Now a new threat has arisen. Not Chris Packham, every countryman’s favourite bogeyman. Not Mark Avery, formerly of the RSPB, but now a strident anti-shooting campaigner. Not even John Swift, CEO of BASC, who retired, to campaign for a ban on the use of lead shot (*see below); as if Mrs Thatcher in 1991 had joined Momentum. The great cloud arising now is the RSPB, the Royal Society for the Protection of Birds. The RSPB has tended to quietly tolerate game shooting, partly because many shootists are enthusiastic (and generous) supporters, partly from recognition that managed shoot habitats tend to be good for wild and rare birds, such as the endangered curlew – now only flourishing on keepered grouse moors.
But that quiet harmony is breaking down. More than anything else, that is down to birders’ increasing interest in raptors – hen harriers, buzzards, hawks; and undoubted evidence that some shoots have had, at least in the past, such birds mysteriously found deceased about their premises. This has caused outrage to many bird lovers, who prefer a beautiful set of talons and wings high in the sky, to a large number of imported pheasants.
Another problem is the increasing commercialisation of shooting. Let’s put this one down to those boys from the City – we blame them for everything else. Many modern shooters are as urban as the rest of the population, and with as little sympathy for country traditions. They like shooting – it is an excuse for expensive toys and is wonderfully competitive. They don’t care about a brace for the pot, they want a lot of bangs and action, and keep a subtle score of who is getting the largest bag. That has produced rumours of such large numbers of birds shot that they are buried in pits (only once proved by photographs, but that is enough). A group of farmers and country types might shoot 50 in a day, no more than can be carried home to eat. The smart boys will shoot 500, more. Or would. BASC and GWCT are well aware that this is behaviour to ensure a ban on all game shooting, and shoot bags are diminishing fast, but perhaps a little too late for the sport’s reputation.
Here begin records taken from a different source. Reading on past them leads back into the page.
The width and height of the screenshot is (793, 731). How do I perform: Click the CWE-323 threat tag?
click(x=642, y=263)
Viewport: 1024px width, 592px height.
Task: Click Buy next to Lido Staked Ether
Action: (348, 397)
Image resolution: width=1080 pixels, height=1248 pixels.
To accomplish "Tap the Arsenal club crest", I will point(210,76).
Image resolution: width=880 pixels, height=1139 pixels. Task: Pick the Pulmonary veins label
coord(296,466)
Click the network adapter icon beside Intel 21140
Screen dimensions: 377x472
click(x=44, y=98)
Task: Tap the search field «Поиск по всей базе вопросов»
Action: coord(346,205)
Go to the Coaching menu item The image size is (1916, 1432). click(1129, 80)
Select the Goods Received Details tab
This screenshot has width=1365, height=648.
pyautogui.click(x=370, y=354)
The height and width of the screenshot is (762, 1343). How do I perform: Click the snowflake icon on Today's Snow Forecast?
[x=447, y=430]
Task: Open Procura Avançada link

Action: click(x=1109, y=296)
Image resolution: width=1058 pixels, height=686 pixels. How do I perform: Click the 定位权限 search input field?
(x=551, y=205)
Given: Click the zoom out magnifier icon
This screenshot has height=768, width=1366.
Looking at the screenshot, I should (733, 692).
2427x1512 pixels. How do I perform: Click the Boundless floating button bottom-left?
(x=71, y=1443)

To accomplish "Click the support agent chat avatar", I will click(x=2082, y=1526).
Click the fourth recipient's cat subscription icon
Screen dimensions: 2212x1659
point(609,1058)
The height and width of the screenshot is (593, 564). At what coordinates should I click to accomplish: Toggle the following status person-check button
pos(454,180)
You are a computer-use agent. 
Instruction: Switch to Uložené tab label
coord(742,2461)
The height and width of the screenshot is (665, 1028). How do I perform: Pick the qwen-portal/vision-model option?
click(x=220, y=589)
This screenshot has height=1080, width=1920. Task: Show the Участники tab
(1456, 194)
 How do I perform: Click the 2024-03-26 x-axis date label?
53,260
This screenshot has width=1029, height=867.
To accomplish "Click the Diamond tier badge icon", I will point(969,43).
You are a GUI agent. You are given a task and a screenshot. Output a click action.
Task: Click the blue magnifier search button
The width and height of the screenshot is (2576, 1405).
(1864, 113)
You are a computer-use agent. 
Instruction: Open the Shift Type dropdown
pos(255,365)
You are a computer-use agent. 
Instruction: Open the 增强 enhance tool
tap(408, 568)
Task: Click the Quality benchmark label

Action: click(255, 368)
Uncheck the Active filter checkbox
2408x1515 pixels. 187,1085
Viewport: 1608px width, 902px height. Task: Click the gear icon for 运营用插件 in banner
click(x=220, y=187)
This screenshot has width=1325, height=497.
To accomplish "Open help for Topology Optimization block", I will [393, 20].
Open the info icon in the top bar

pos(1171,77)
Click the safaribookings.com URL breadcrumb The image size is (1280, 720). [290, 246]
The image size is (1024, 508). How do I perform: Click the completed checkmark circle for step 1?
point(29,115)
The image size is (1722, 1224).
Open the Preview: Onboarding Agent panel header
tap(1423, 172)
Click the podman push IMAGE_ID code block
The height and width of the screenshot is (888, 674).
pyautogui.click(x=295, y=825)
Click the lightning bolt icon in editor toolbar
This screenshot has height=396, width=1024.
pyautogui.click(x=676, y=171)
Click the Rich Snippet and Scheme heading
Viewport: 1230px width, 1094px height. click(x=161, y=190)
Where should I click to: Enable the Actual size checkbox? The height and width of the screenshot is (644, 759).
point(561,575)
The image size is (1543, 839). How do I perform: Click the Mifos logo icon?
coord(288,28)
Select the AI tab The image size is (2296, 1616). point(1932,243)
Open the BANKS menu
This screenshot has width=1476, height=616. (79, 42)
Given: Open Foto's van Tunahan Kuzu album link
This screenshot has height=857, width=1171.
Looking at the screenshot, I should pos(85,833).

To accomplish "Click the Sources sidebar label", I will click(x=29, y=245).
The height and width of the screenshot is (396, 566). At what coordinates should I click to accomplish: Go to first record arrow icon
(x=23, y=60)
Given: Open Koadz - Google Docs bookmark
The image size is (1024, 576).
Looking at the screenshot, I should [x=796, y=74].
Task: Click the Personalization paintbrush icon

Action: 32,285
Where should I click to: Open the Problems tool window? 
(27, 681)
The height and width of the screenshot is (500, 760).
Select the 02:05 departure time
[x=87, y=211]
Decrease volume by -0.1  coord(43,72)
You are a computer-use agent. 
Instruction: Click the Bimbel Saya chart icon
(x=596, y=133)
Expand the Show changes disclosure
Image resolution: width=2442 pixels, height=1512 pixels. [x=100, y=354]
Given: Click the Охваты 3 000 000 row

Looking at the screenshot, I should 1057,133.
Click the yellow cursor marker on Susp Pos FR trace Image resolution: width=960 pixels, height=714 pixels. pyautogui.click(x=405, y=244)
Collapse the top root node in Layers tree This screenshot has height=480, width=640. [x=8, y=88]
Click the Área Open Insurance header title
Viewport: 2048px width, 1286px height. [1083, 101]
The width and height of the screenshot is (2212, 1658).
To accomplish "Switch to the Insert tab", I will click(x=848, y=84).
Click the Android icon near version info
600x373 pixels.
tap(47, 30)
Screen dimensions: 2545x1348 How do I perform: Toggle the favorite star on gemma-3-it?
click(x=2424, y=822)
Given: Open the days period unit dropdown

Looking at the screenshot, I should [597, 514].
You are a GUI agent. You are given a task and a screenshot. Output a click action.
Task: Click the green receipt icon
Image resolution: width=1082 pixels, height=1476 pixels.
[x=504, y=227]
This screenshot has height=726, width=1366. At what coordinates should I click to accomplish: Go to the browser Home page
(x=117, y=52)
The RSPB also has changed; more radical and more campaigning. Its members are saying that tolerance of game shooting must end, and that the RSPB should campaign for more controls. If Labour wins on 12th December the RSPB may find that controls are in place at a speed it has not yet even dreamed of.
*Lead shot: Shotgun cartridges contain small lead shot, the most efficient and economical way of killing a distant target. With current concerns over the toxicity of lead, that is causing disquiet in government. Both shooting groups are encouraging the development of alternatives – but pleading for time to be given to allow that to happen before lead is, as seems inevitable, banned.